TASK TO COMPLETE:
The needed output is the run of lines below from the one containing "Screen dimensions: 1346x483" through the one containing "At what coordinates should I click to accomplish: Open the ファイル", copied exactly and free of pictures.

SUPPLIED RECORDS:
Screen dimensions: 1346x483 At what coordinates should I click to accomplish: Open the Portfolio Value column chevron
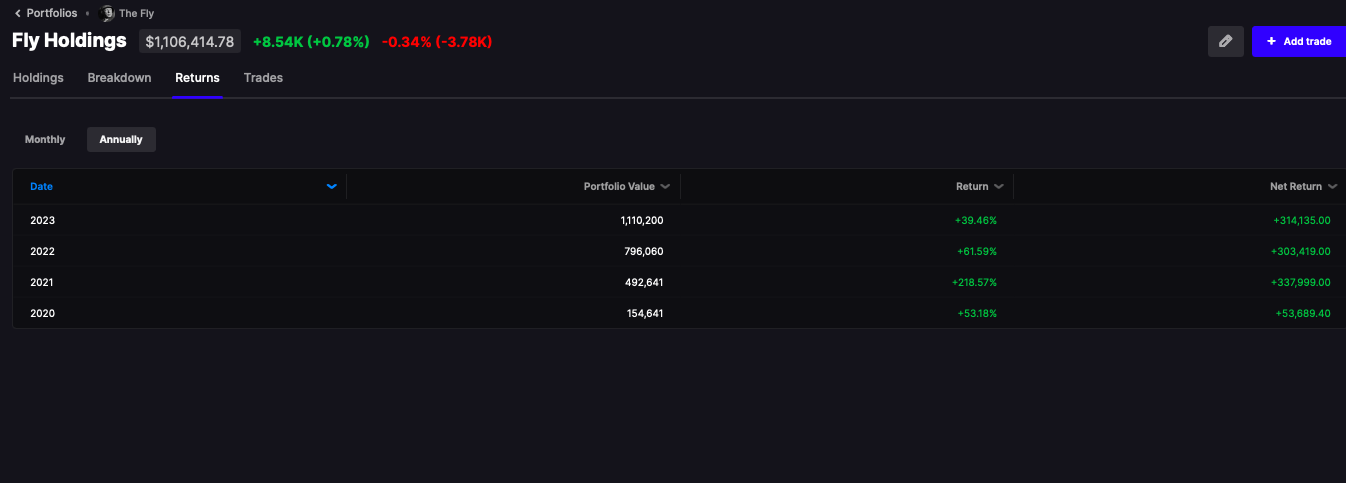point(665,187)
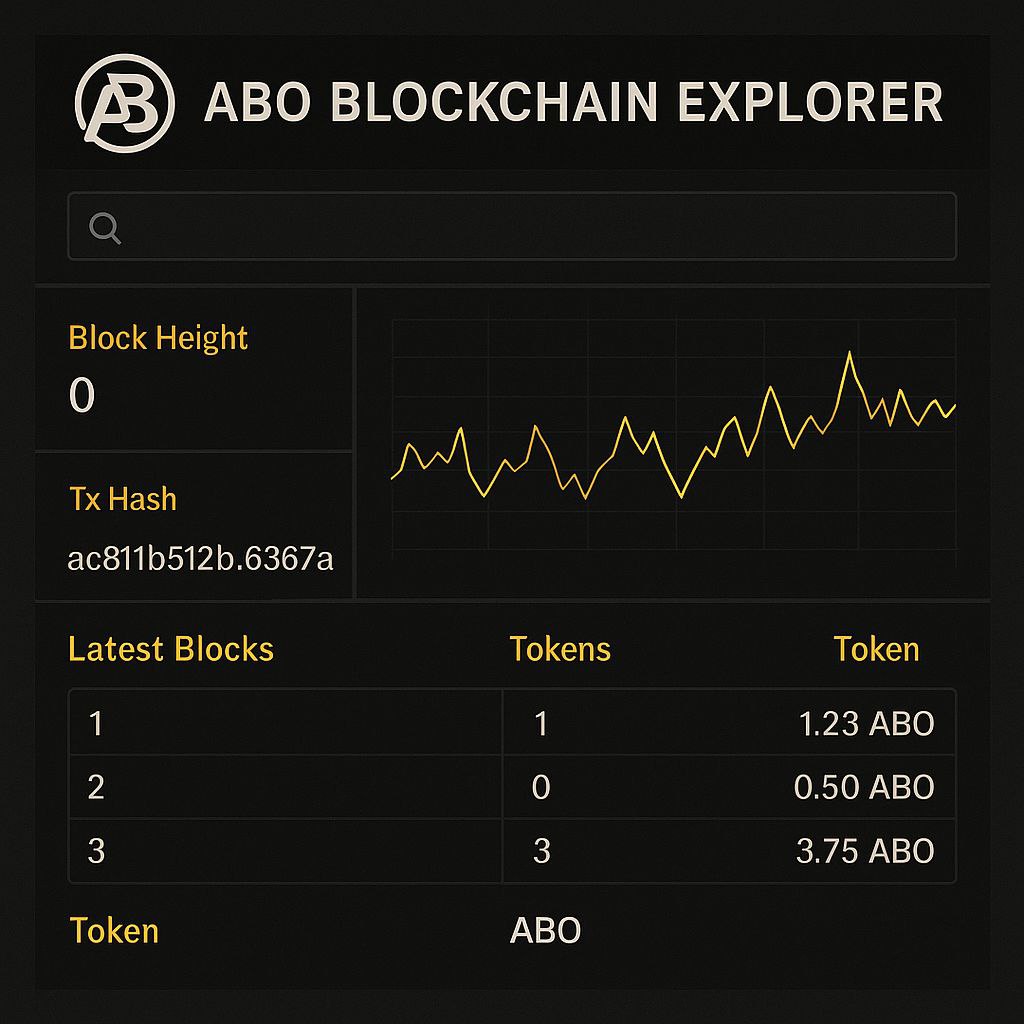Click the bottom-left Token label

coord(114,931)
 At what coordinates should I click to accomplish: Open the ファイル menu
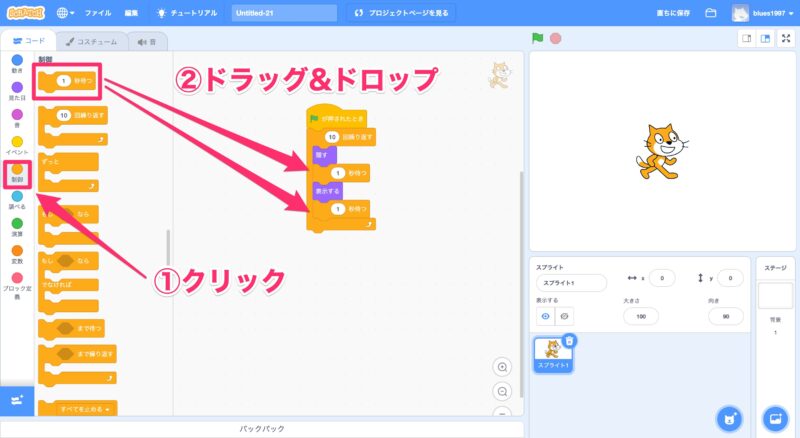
* * *
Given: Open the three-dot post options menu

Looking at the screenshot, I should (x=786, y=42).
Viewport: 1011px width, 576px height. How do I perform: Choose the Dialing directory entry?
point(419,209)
---
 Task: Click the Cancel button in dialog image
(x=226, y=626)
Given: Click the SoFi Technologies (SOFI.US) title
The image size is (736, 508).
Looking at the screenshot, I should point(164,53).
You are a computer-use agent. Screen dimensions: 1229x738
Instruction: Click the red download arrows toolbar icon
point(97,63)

SOLUTION FOR THIS TASK:
Screen dimensions: 1346x483 At what coordinates should I click to accomplish: Open the Portfolio Value column chevron
point(665,187)
Click the bottom-left Token label

coord(114,931)
 At what coordinates should I click to accomplish: Open the ファイル menu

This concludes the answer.